Sitting behind our laptops in the free world, it is sometimes hard to separate fact from fiction. In fact, when I did a search on China and the internet, I found a good many articles and even videos talking about their lack of creative freedoms. And following those articles and videos, you will find a wide range of comments criticizing the Chinese government for censorship or naysaying the so-called truth tellers.
For example, YouTube hosts multiple videos on the subject of internet censorship in China. One such video entitled “The Great Firewall of China” showed a 20 minute documentary on how bloggers are trying to plug the cracks in the system. And the viewers respond with comments such as:
“This is crap when I was in china I went on the China version of google and typed in things like tibeten freedom and stuff like that and got the same results as any where in the world. All this stuff is so overhyped and also most chinese know ways to get around all this stuff besides for facebook and_ one or two more other sites those I admit are almost completley blocked but I mean most people have BBC so this video is bulls***.” (unedited)
“Banning sites that educate_ the public about black listed topics such as the Tiananmen Square protests, peaceful assembling for rights and freedoms and Falun Gong doesnt incorporate peace and safety it promotes ignorance and intimidation. China wants to censor information that exposes the country’s communist past and present. If such information is shame for the country then it should take measures for reform.” (unedited)
It’s a complex issue and unless you have been there and seen how China operates, it is difficult to imagine such a closed society that is still a strong world power. I visited China in Fall 2005 and was surprised at how lovely it was. At least the China that I saw. It is very much a land of the haves and have-nots. And most people seem content to accept their place in society. It is clear, though, that their exposure to the foreign world is limited. The gawks and stares and even requests for photographs made us feel like mini-celebrities.

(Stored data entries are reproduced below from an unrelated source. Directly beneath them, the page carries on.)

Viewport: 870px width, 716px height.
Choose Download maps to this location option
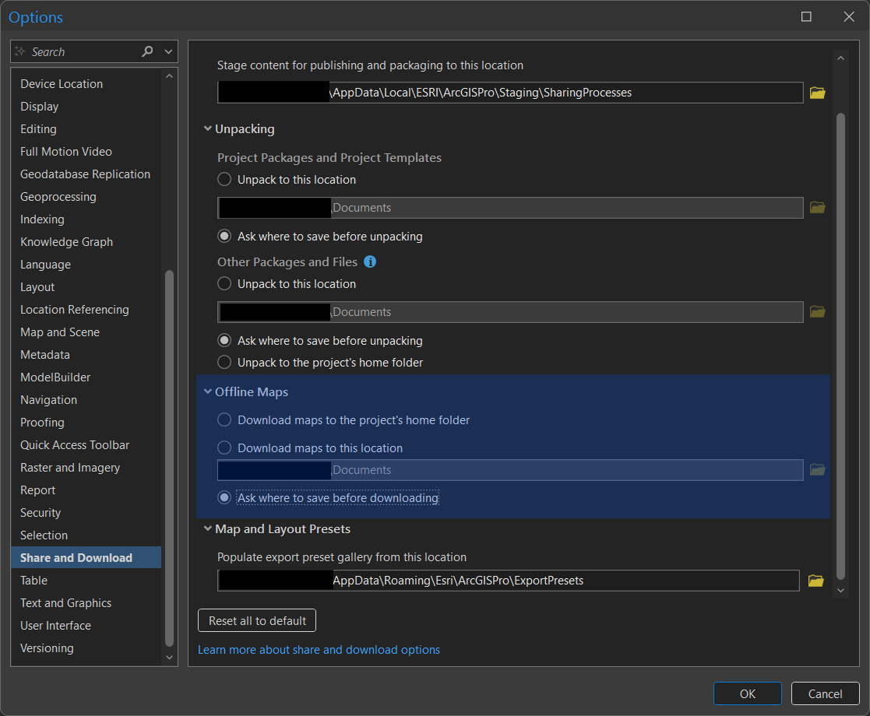(224, 448)
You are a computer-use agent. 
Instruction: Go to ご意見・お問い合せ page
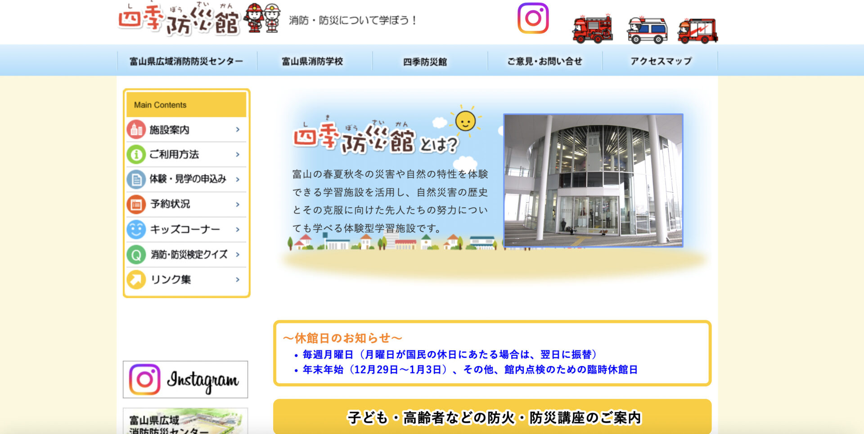click(x=545, y=61)
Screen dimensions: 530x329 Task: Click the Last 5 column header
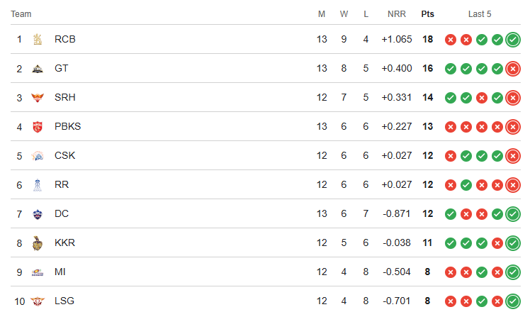480,14
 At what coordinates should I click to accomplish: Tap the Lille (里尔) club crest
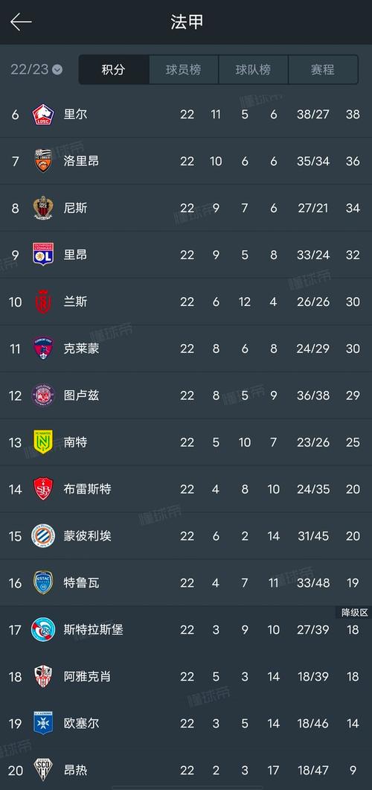click(x=43, y=115)
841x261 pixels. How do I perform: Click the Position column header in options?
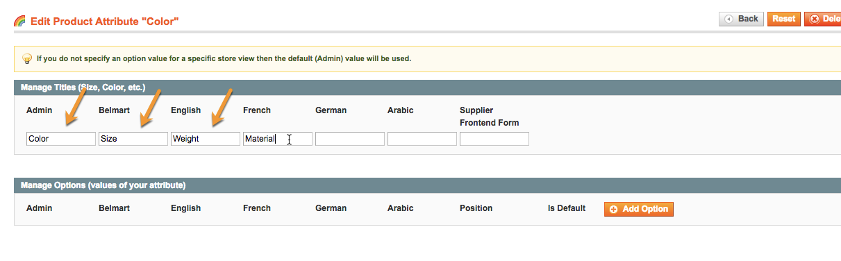pyautogui.click(x=476, y=208)
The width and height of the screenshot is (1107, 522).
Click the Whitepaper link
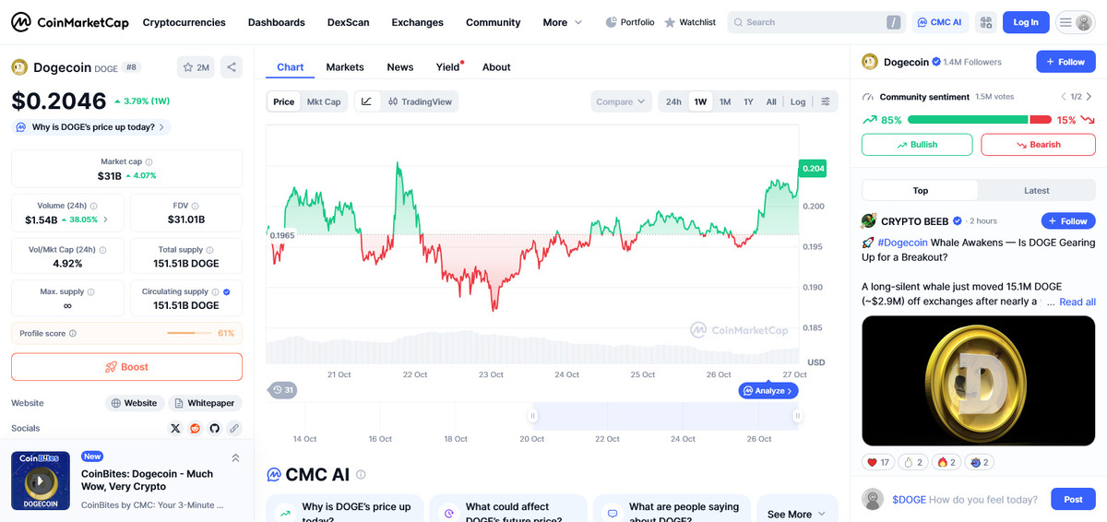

In the small city of Hangzhou, where my older brother, an American businessman, is trying to keep up with the outside world, internet censorship is more annoying than profound. He fails to see pictures from home that I post on Facebook. I send him articles that have big blank boxes where YouTube videos ought to be embedded.
I find all of this especially bizarre in light of the popularity of QQ. In case you haven’t heard of it, QQ is an instant messaging service used extensively throughout Mainland China. It was developed in 1999 and based on the ICQ protocol (early chat program for you youngsters). QQ has now evolved into a platform that provides chat rooms, games, avatars, events, groups, online dating, video sharing. In fact, it’s a lot like…Facebook.
Why allow one network and not another? My take on it: control and monetization. The police have ensured that identities and names are real and traceable – especially those that administer special interest groups. As for the money? I can’t say that the government makes money off of it but for premium services, users are required to pay and there is a big market for QQ branded merchandise.
Denying access to social networking platforms like Facebook doesn’t stop Chinese socialization. Hiding the actual results on Google for a search on Tiananmen Square doesn’t do much to change Chinese history or their way of life. However, preventing its citizens from interacting with the virtual world doesn’t stop the cultural shift at hand. In fact, it only makes it more pronounced.